「心を騒がせるな」
ヨハネ福音書14章1~11節 2021年5月2日
ヨハネ福音書はAD80年代頃、ユダヤ教から公式に異端視(偶像礼拝)されキリスト内外から激しい迫害が時に記されたと推察されている。激しい迫害に最中キリスト者を支え励ましたのがヨハネ福音書だと言われている。いや、試練の只中にある時にこそ聖書の御言葉がそそり立つのである。私たちの歩みべき道と命の真理が示される。
14章は17章まで続く主イエスの決別説教だと言われている。謂わば、主イエスの遺言である。まず、冒頭の主イエスの御言葉に留意したい。「心を騒がせるな。神を信じなさい。(ある英語訳は「信じ続けなさい」と訳す)。そして、私をも信じなさい。私の家には住むところがたくさんある。・・・場所を用意したら、戻ってきて、あなたがたをわたしのところに迎える。こうして、わたしのいる所に、あなたがたもいることとなる。わたしがどこへ行くのか、その道をあなたがたは知っている。」(1~4節)主イエスの御言葉は迫害にあったキリスト者に大きな勇気を慰めを与えたと思う。死を突く抜けてくる復活の光が差し込んでいるからだ。

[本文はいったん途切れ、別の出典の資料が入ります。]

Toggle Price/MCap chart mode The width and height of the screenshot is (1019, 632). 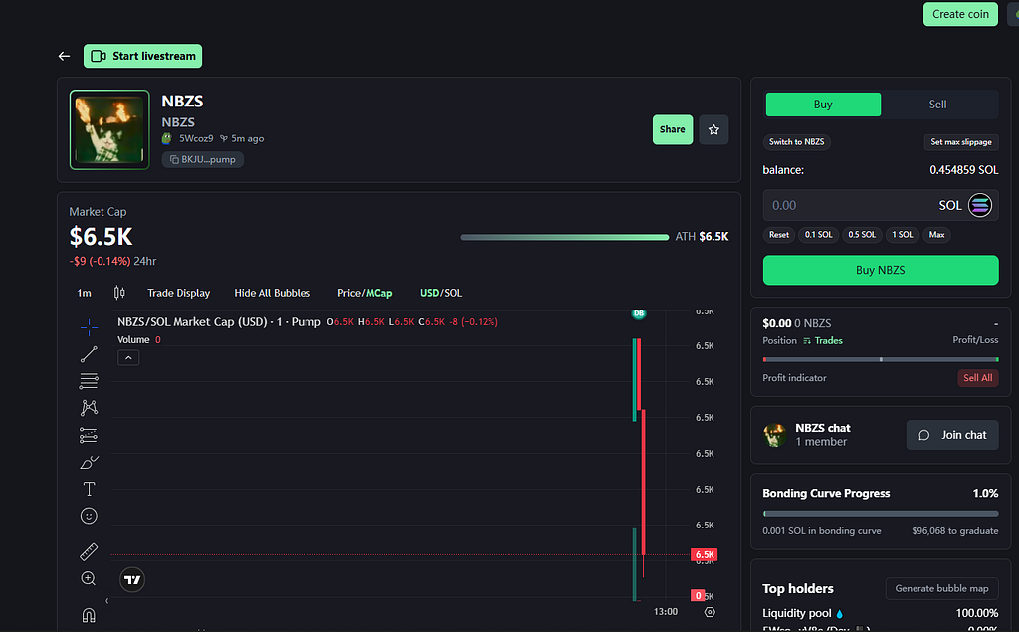[364, 293]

だが、トマスは自分の疑問点を主イエスに正直に告げる。もう一人の弟子フィリポも同様に分からないがあれば正直に尋ねる。彼ら二人の主イエスへの問いかけが実は神の御心を深く知る契機となるのだ。信仰とはそう平坦な道ではない。理解しがたいことが何と多いことか。人生はそう甘くない。でも数回で諦めてはいけない。数週間いや数年いや信仰は週十年のスパンなのである。主イエスに執拗に問い、祈り、格闘する覚悟は要る。トマスは「主よ、どこへ行かれるのか、私たちは分かりません」(5節)と問う。主イエスは「私は道であり、真理であり、命である。私を通らなければ、父のもとにいきことができない」(6節)と語る。」
Phillips訳は「I myself am the road...the truth and the life」と原文に近く訳す。「道、真理、命」そのものである主イエスを信じて生きて行きたい。フィリポも「主よ、私たちに御父をお示しください。そうすれば満足します」(8節)と問う。神を利用とする傲慢が暗示されている。だが、主イエスは「フィリポ、・・・私たちを見た者は(原文は完了形:He who has seen Me has seen the Father)は父と見たのだ。・・・私が父の内におり、父がわたしの内におられることを信じないのか。」(9、10節)と答える。
コロナ禍の中で「快適」「インスタント」「大勢」を闊歩して来た現代文明が今問われていないだろうか。真に畏れるお方を畏れ、「三密」を避け「心を騒がせるな」と語る主イエスに従って行きたい。